Farewell to Modern Architecture
Thomas Kellein
Maciunas' model of a self-supporting two storey prefabricated building, c.1957
Following his studies in New York and Pittsburgh, Maciunas joined the renowned New York office of Skidmore, Owings & Merrill and took up the only position he ever held as an architect. By March 1957, he had designed a prefabricated house on stilts to the point where a patent application could be lodged (p.30). He then worked until late 1959 as an interior architect for the Olin Mathieson Chemical Group and sometimes in 1961 for Knoll International. Willingly or not, in his bread-and-butter work he soon made his mark as a designer.

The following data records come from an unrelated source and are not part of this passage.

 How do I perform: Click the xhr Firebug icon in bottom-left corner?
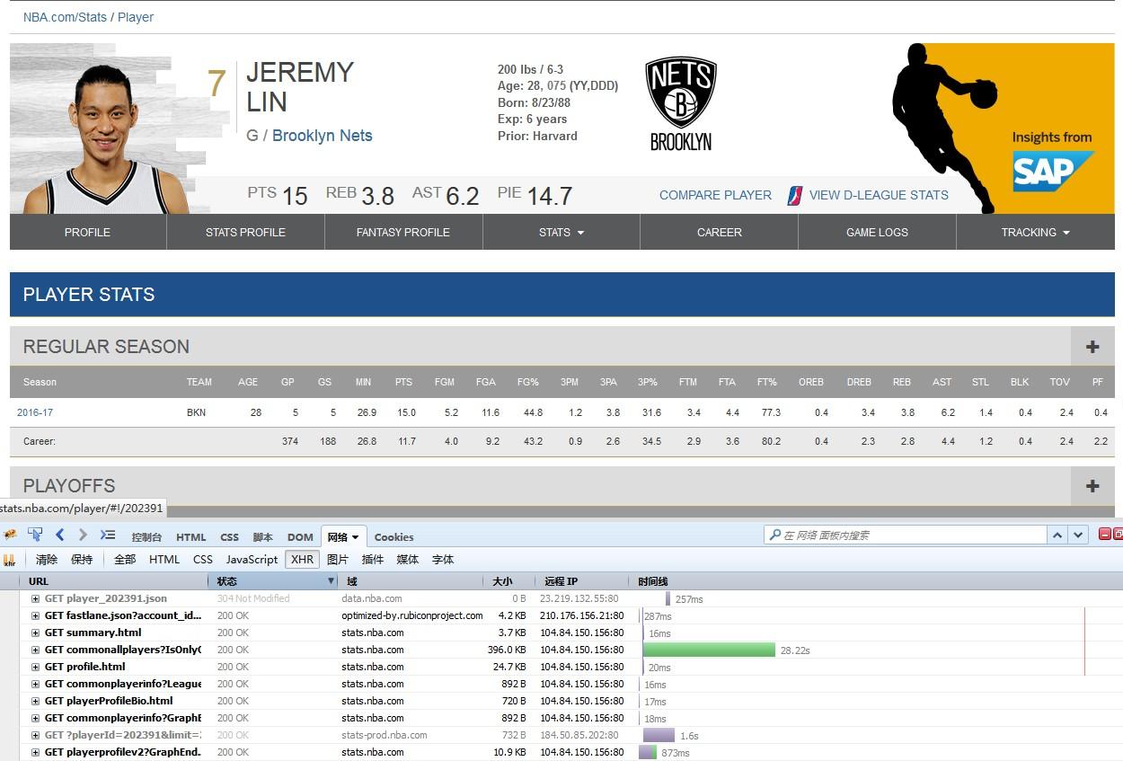coord(11,558)
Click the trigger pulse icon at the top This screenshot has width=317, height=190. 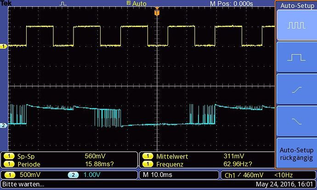pos(63,4)
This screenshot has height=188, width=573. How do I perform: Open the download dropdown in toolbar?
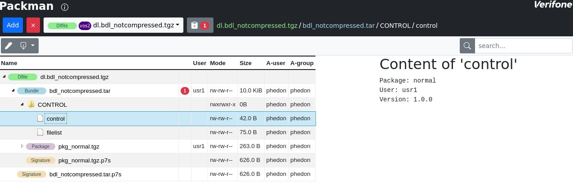27,46
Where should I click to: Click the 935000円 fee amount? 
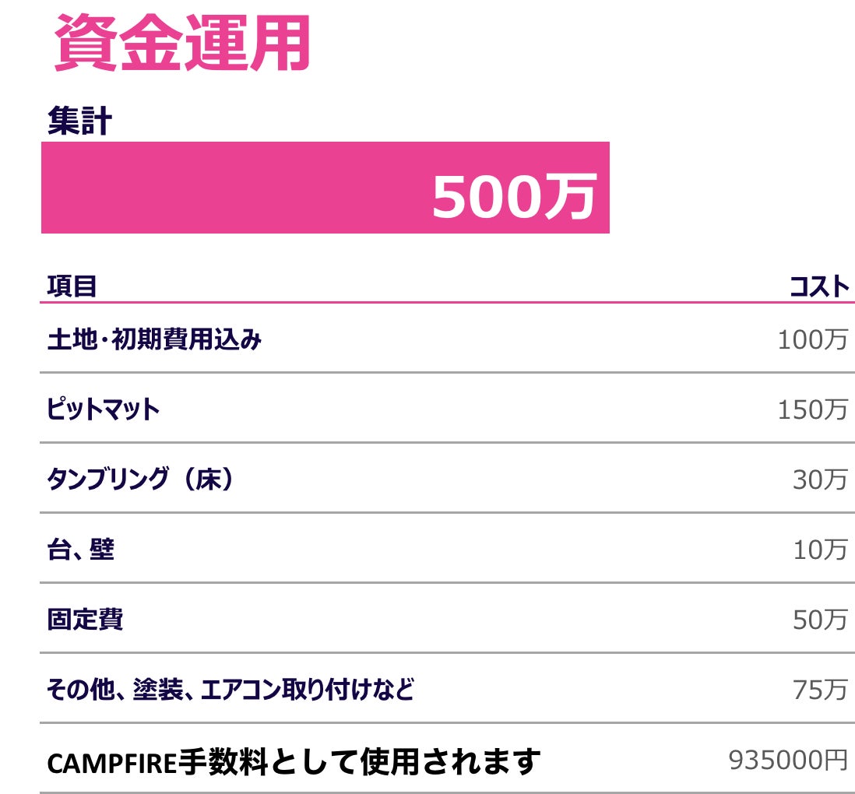[788, 761]
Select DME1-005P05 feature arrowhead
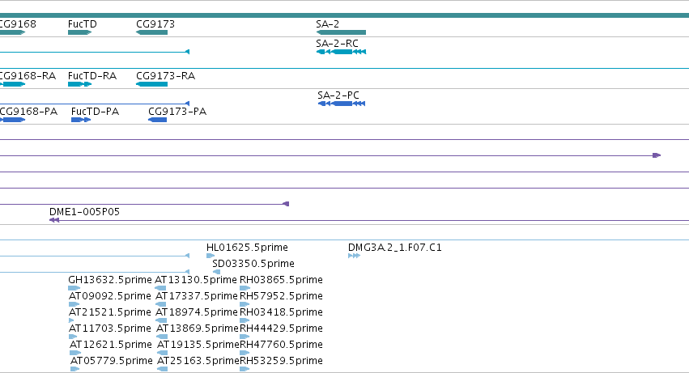This screenshot has width=689, height=373. [54, 220]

From 1961 owned – all the more so during his employment in the United States Army architects’ office in Wiesbaden – he wanted to concentrate on being an artist.

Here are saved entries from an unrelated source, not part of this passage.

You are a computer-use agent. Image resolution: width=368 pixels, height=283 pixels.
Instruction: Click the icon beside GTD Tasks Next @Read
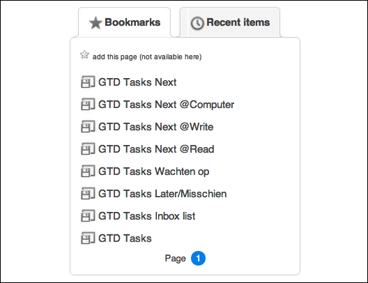(88, 148)
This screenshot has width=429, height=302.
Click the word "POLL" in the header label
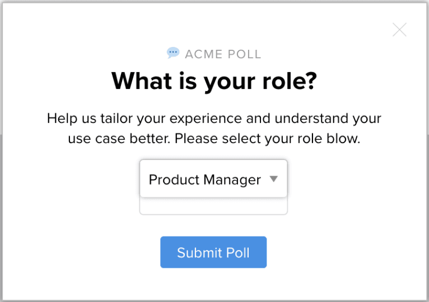242,54
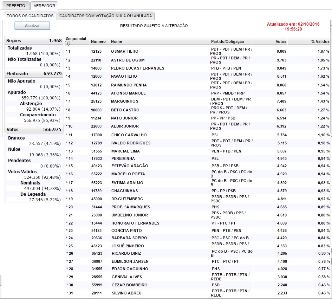Open the TODOS OS CANDIDATOS tab
The image size is (332, 299).
coord(30,16)
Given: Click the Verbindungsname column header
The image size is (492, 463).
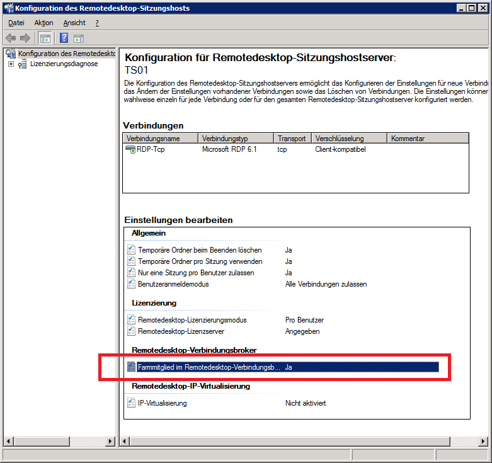Looking at the screenshot, I should coord(160,139).
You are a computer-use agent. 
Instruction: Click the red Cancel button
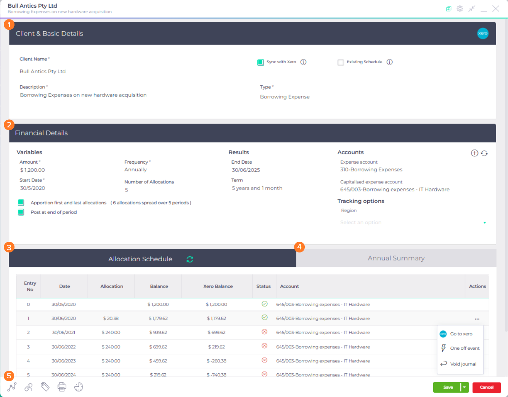coord(486,387)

In his contribution to the first Fluxus anthology, which was to have been published in 1962, Maciunas took the great names of modern architecture to task. The text is entitled “The Grand Frauds of Architecture: Mies van der Rohe, Saarinen, Bunshaft, Frank Lloyd Wright.” He had evidently found the company of Gordon Bunshaft, – the lead architect-designer at Skidmore, Owings & Merrill – a sobering experience. In a tabular analysis of the Lever House in New York (designed by Bunshaft and finished in 1952), Mies van der Rohe’s Lake Shore Drive Apartments in Chicago (1951), Eero Saarinen’s MIT Auditorium in Cambridge, Massachusetts (1955), and the Guggenheim Museum in New York by Frank Lloyd Wright (1956), he suggested that in each case the client had received substandard goods from the architect. He then went on to show how each architect had wasted resources.
Rather than presenting his evidence in the form of an essay, he drew up columns labeled “Art” and “Architecture.” In the preamble to the table, he sought of an examination of said values, there was one overriding, intrinsically plausible premise: The client had chosen a famous architect in order to make the most of the funds available, but had been rewarded with “less value for more money.” Maciunas proceeded to label the architects “frauds,” “fakers,” and”swindlers” because – in his opinion – their use of materials had been dishonest and, in light of the follow-up costs, inefficient.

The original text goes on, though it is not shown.